§ **Task item**: Across the material below, how many lines hold the word "agent"? Only the number should be given.

§ **Data**:

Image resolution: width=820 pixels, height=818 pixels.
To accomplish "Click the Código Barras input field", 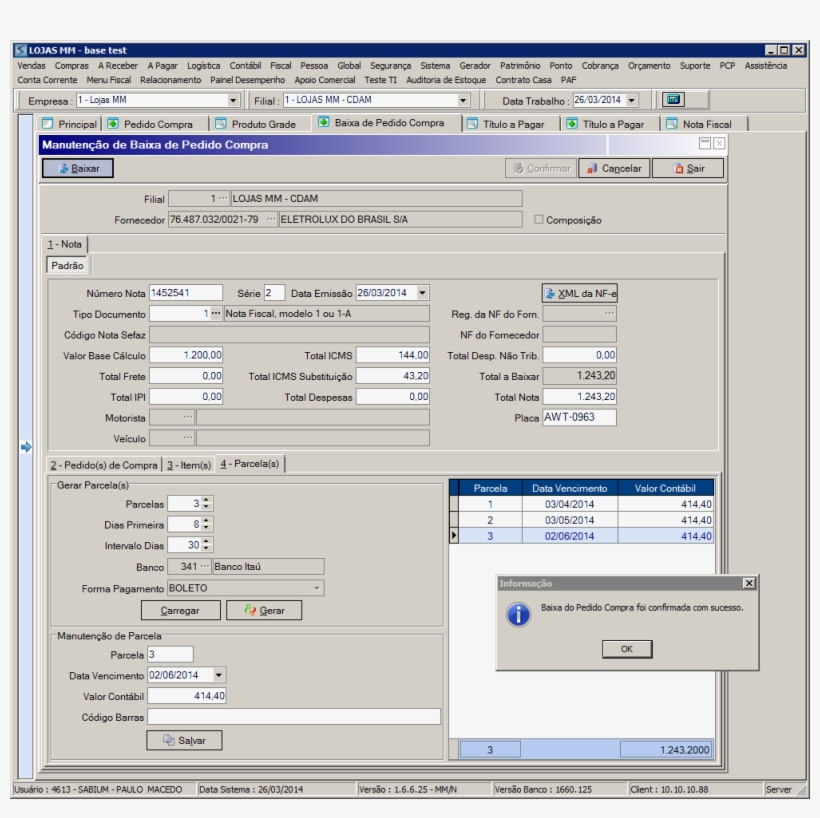I will pyautogui.click(x=293, y=717).
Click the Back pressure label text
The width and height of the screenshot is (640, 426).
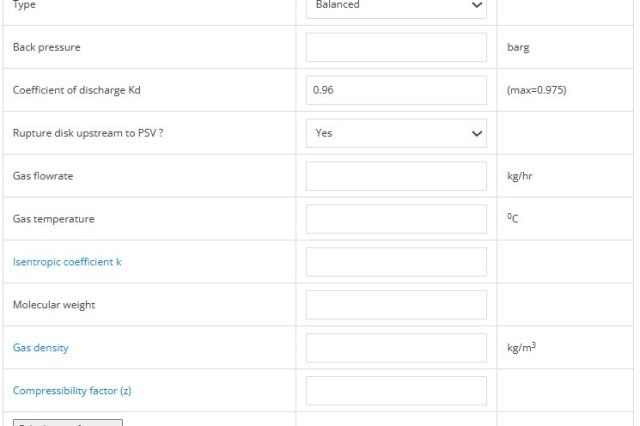click(x=47, y=47)
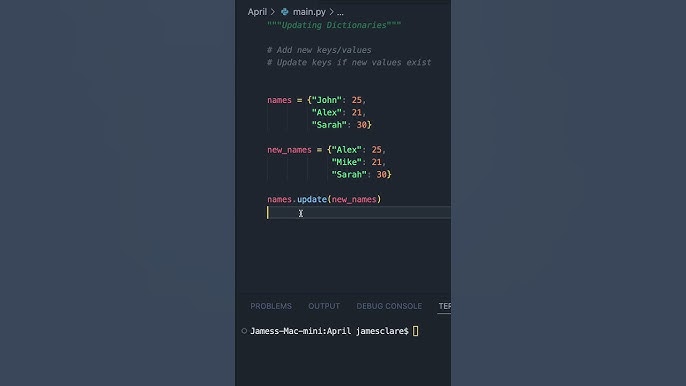Open the TERMINAL panel tab
Screen dimensions: 686x386
[444, 306]
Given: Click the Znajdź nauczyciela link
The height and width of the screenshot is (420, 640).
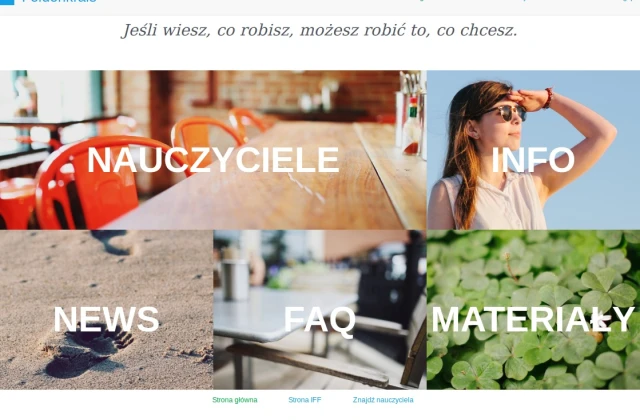Looking at the screenshot, I should pyautogui.click(x=383, y=400).
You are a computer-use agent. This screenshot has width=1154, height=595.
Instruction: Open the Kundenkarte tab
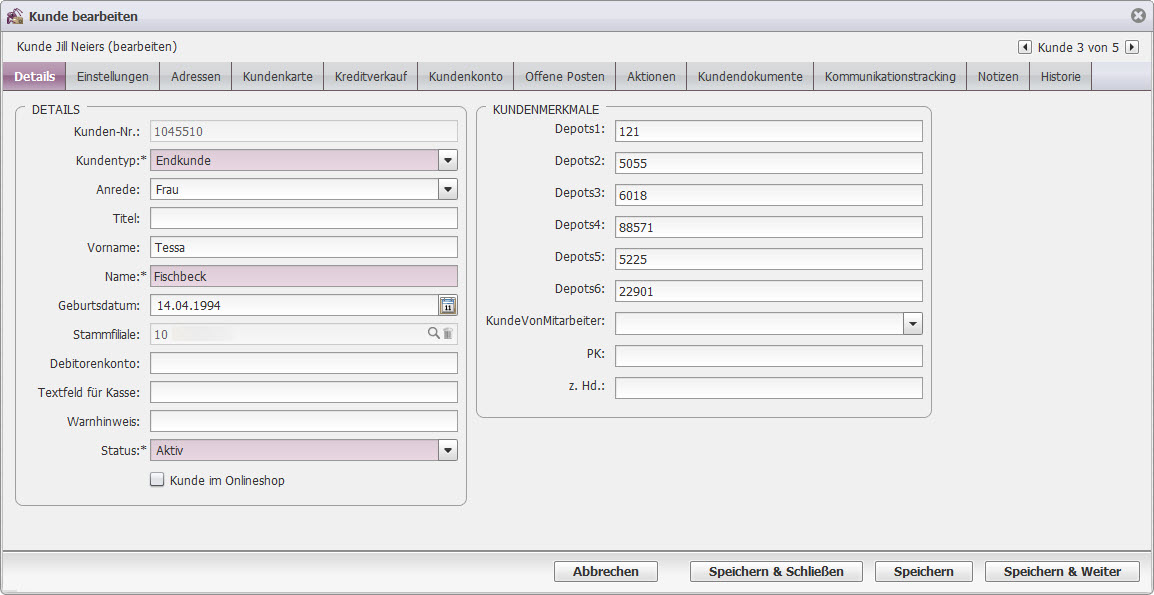[277, 77]
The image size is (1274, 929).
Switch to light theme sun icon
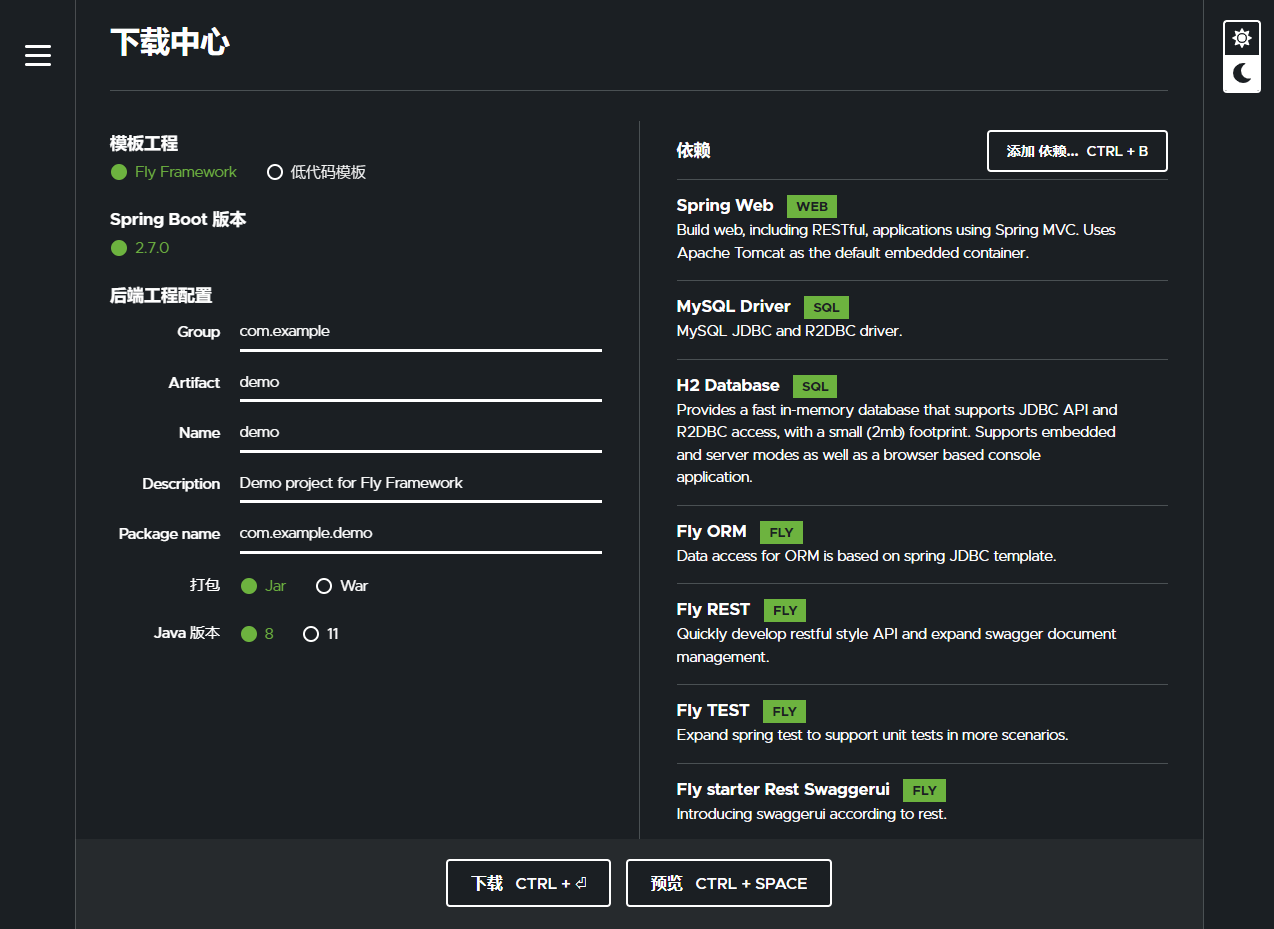click(1241, 39)
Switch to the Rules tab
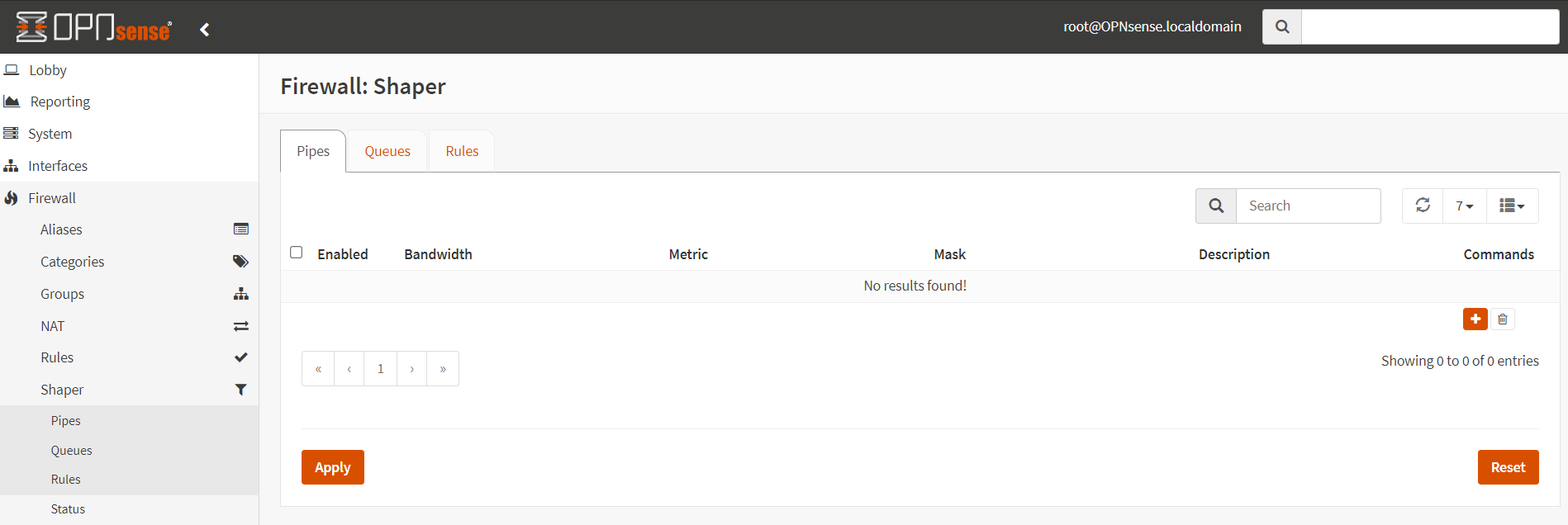Image resolution: width=1568 pixels, height=525 pixels. pyautogui.click(x=462, y=151)
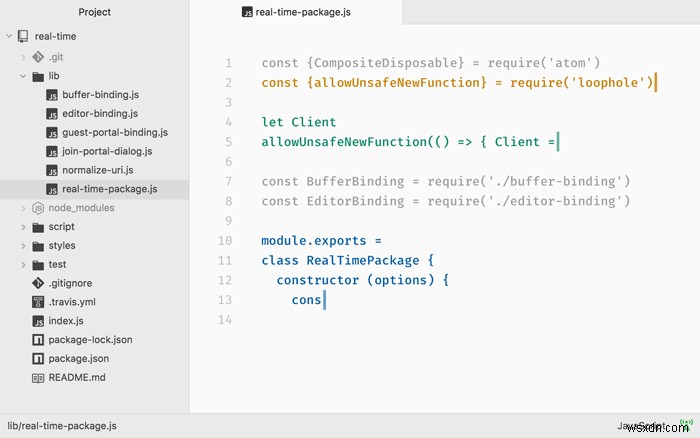Click the .git folder's git icon

point(38,56)
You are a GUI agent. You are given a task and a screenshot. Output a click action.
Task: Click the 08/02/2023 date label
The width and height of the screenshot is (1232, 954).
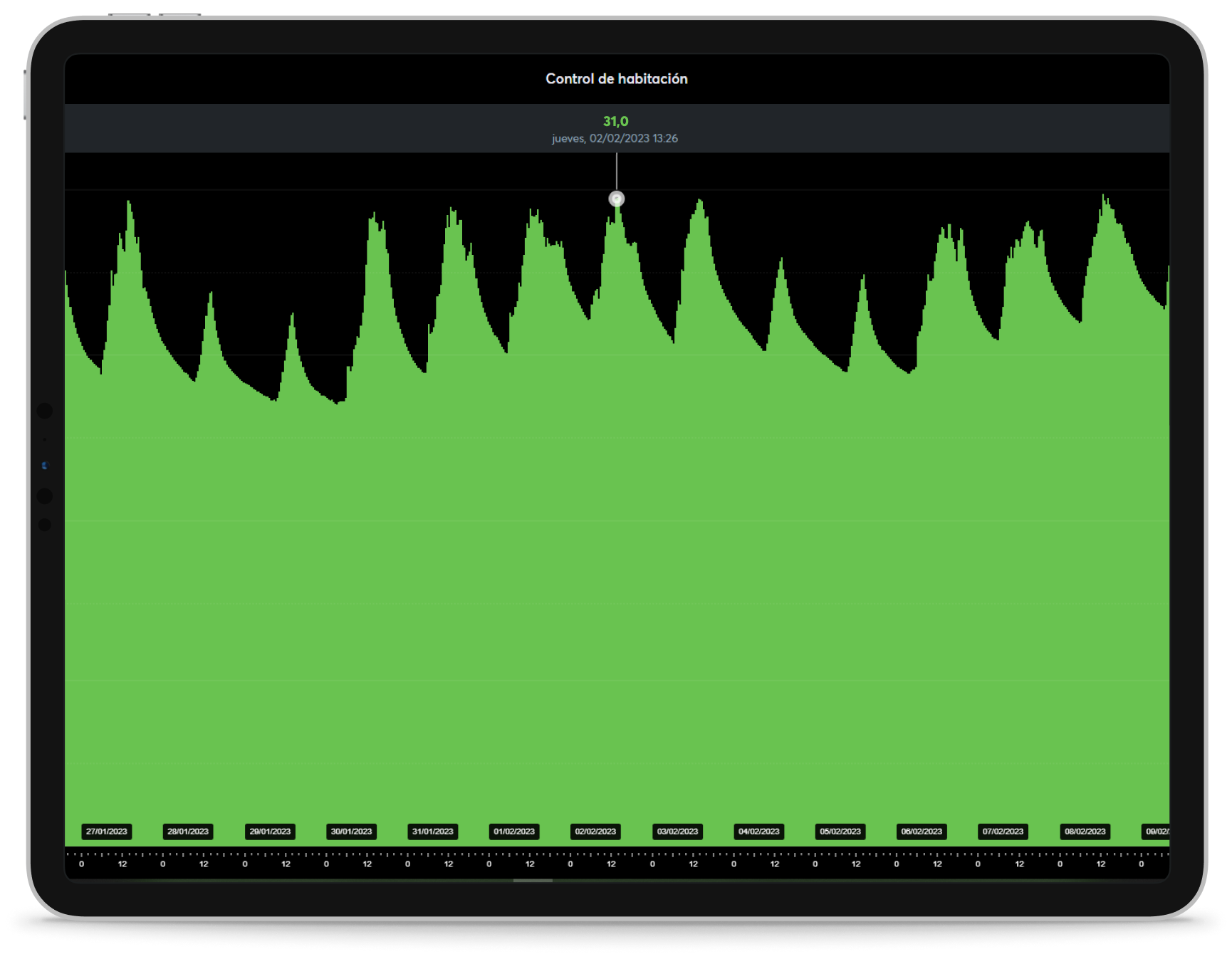(x=1085, y=832)
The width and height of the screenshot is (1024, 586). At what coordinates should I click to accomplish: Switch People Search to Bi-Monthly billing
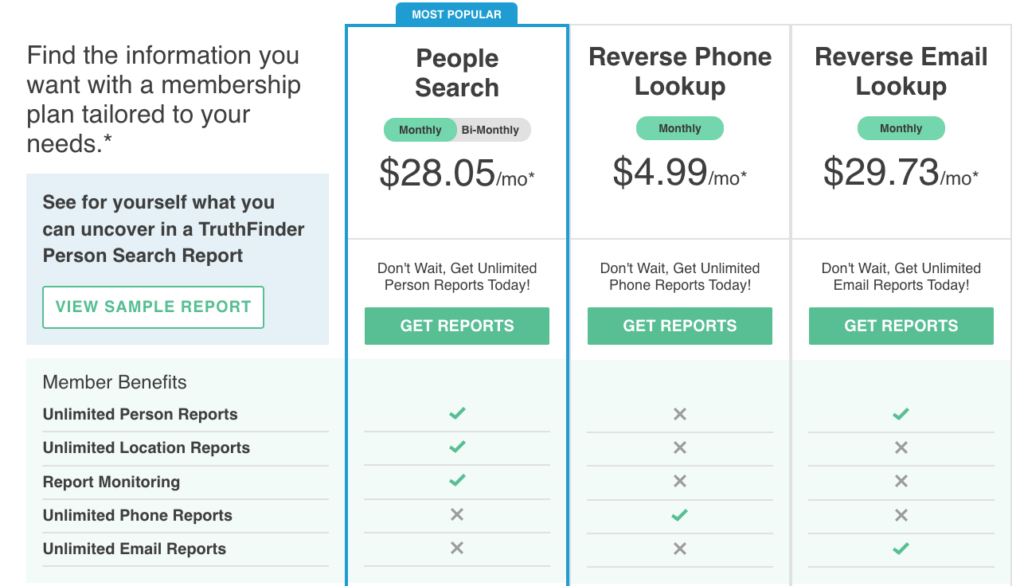pyautogui.click(x=490, y=130)
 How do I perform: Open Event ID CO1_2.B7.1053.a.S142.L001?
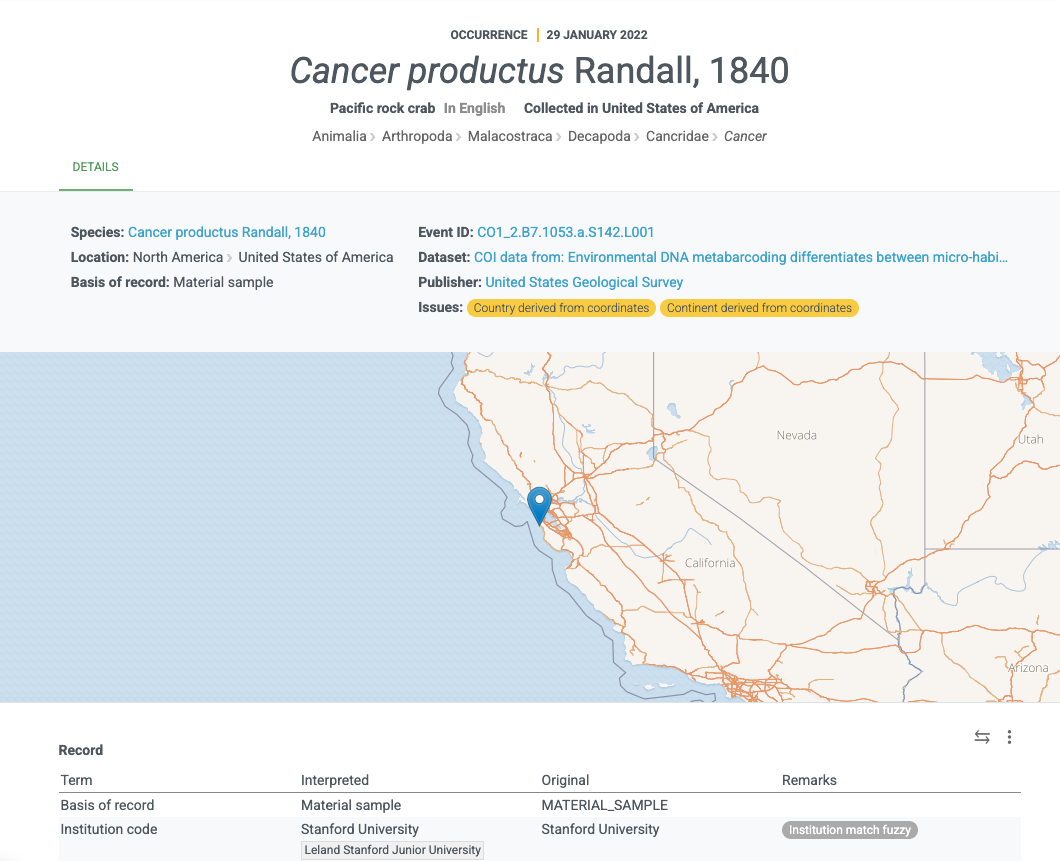point(566,232)
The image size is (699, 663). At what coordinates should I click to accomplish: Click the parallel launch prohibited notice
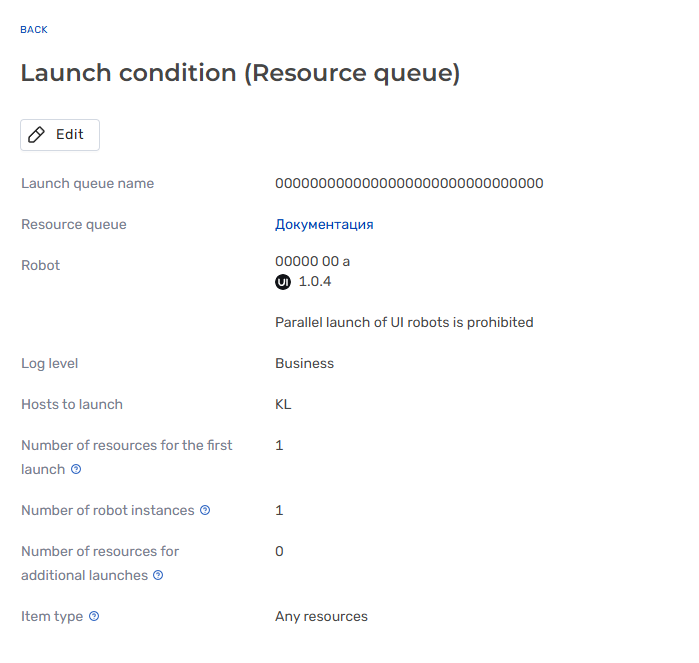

§ **Response box**: 2